I am now half way through my eighth and final cycle of this set of treatments on bortezomib (Velcade) and dexamethasone. After this cycle is complete on January 31 we will stop treatment and wait to see how long it takes for a bio-chemical relapse (an increase in the levels of my free light chains). I am looking forward to at least a couple of months without any treatments. The side effects from the treatments are minor but they do occur and the weekly trips for blood work and for injections are time consuming, so having normal weeks without any treatments will be a gift.

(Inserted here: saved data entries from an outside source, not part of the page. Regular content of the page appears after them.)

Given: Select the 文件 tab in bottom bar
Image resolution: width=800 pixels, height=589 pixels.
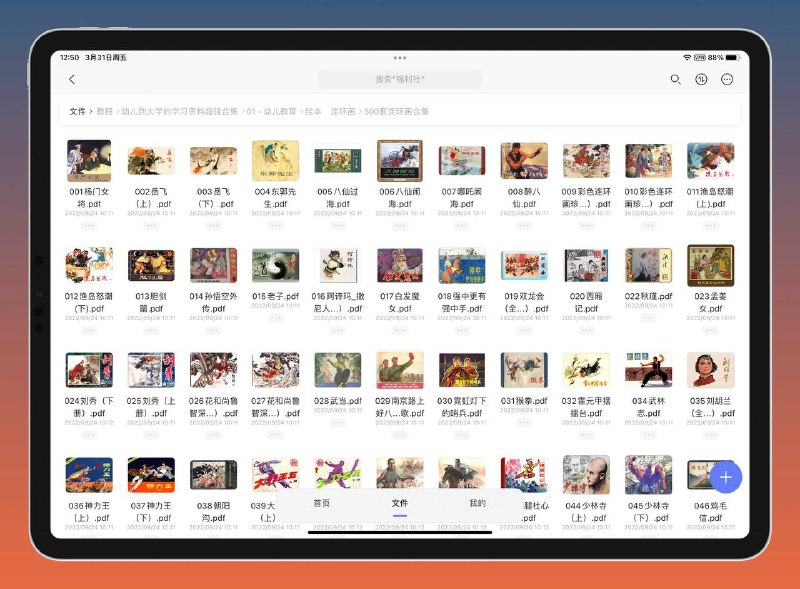Looking at the screenshot, I should coord(400,503).
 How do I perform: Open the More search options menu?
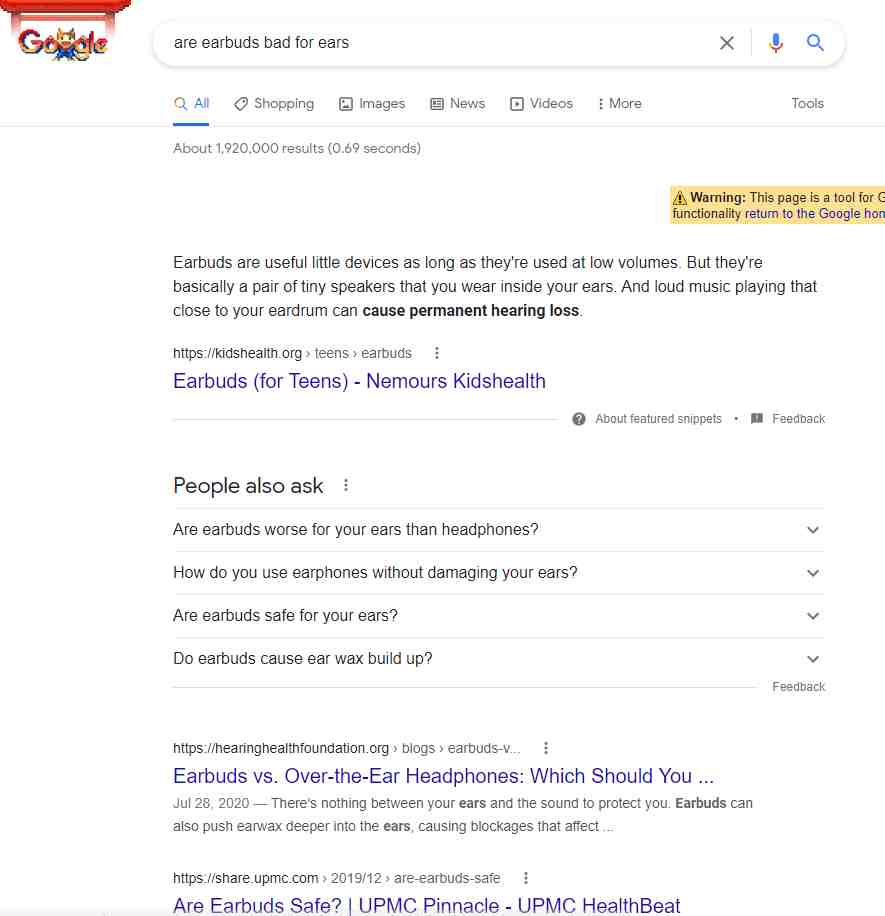click(x=620, y=104)
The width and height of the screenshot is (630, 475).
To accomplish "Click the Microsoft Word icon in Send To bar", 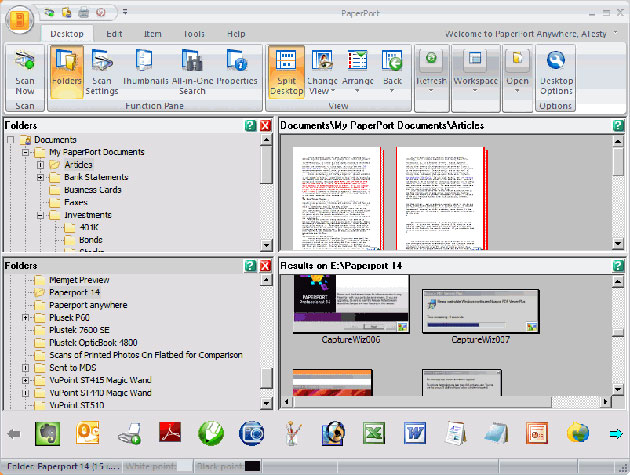I will click(415, 433).
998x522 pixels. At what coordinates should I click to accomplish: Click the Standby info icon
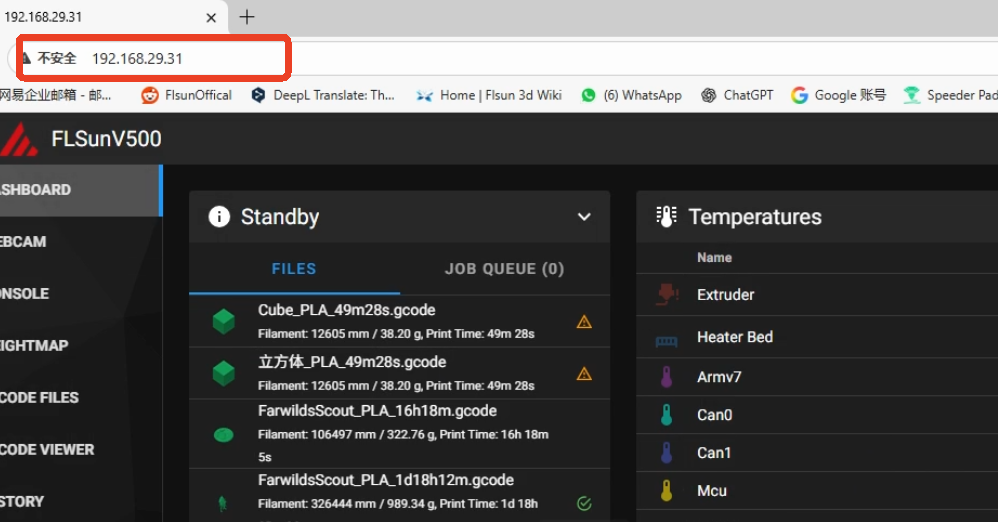219,217
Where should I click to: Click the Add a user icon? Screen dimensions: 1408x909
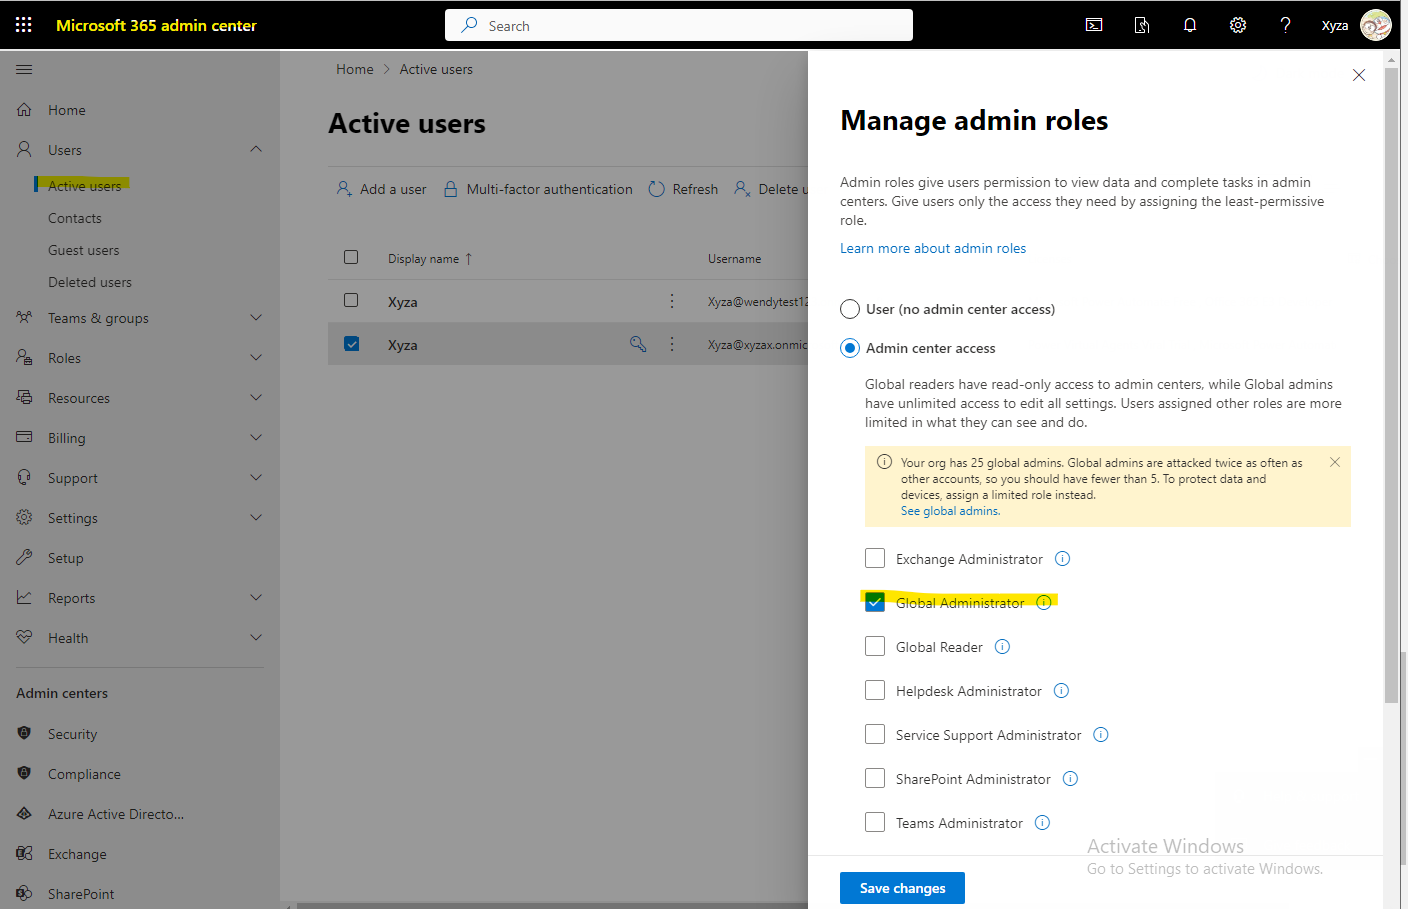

Yesterday I received the final results from cycle seven. The good news is that my kappa free light chain count dropped to 43.The results from July through to late October had been hanging around 100. In early
December the number fell to 80. So dropping to 43 this time around is a big drop! The normal
range (the one that would be expected if someone without myeloma had this test) is between
3.3 &19.4 so I am getting much closer to normal from my first
readings in May 2011 of over 1600.
Recently I learned that my particular type of myeloma - Free Light Chain Myeloma (also called "Bence Jones Myeloma") - is found in only ten percent of those diagnosed with myeloma. Most myeloma is an over-production of the long or heavy chains in
the plasma cell. Think of the plasma cell as a "Y" made up of two long
"Y" pieces paired together with two extra short pieces - or chains -
attached to the short ends of the "Y". The long chains are the two long
pieces that pair up and form the "Y", the short chains are the extra
pieces that link up in parallel with the short parts of the "Y". Most
people with myeloma have an over-production of one long chain paired
with one short chain. These are easier to detect in the blood because
the kidneys cannot filter them. Long chain myeloma causes "M" spikes or
"monoclonal spikes" that show up in blood work. They are called
since the cancer is an uncontrolled cloning of a single - mono - chain
rather than of the complex chains that are supposed to be made. In my case I have an over-production of
one of the short or light chains - still mono-clonal but the M-spike is hard to
detect in the blood. It mainly shows up in my urine.
Normal blood tests don't easily detect this kind of myeloma (even,
until recently, the specialized test called serum protein electrophoresis
that I have monthly and that once could detect my myeloma but currently
cannot see it). However, there is now a very accurate test for free
light chains in the blood and it is the one that the doctor is using once
every thirty five days to keep track of the level of the faulty plasma
in my blood. There is a helpful guide about all of this at Myeloma Canada.
So it continues to be good news for me.
Things are under control. After I stop treatment at the end of the month
my doctor and I expect that my numbers will, at some point, begin to rise.
That will lead to further treatment. However, given the good response that I have had to Velcade there is a good chance that my numbers will stay low for some time.
If they don't rise right away that will be wonderful news and we will just
watch and wait to see what happens. In the meantime, I continue to be
grateful for the care I am receiving.